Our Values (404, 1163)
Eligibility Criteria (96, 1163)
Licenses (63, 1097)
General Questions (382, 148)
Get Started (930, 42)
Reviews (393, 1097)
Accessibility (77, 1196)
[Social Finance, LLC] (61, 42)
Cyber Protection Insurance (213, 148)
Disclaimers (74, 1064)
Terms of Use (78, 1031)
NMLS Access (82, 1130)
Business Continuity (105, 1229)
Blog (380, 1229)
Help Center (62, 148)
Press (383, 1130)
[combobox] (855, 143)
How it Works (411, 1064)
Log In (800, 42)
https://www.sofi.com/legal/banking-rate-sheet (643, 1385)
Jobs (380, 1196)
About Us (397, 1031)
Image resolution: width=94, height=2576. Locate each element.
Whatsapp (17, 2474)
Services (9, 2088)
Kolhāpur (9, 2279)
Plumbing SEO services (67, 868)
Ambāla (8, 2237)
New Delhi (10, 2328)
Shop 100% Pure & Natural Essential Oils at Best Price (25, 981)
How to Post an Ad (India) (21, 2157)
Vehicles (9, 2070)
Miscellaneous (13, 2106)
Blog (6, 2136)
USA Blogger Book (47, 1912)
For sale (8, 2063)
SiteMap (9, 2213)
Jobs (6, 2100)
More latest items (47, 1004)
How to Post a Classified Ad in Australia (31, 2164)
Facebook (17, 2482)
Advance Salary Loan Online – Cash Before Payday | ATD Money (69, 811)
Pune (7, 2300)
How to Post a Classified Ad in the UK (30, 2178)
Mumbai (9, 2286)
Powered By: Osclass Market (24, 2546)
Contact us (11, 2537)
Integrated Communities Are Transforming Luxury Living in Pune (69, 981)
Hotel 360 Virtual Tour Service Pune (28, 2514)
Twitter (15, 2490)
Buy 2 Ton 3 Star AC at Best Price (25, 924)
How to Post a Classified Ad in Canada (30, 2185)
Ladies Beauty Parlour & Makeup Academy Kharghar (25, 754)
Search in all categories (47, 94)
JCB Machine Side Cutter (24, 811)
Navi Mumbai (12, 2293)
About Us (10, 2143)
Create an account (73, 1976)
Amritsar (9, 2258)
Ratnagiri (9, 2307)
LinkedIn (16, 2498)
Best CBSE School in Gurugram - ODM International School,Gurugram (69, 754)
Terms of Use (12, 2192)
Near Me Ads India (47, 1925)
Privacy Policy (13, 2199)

The task: For the word "Classified", how many lines in the records above contain it? Answer with the number and nothing else.

Written answer: 3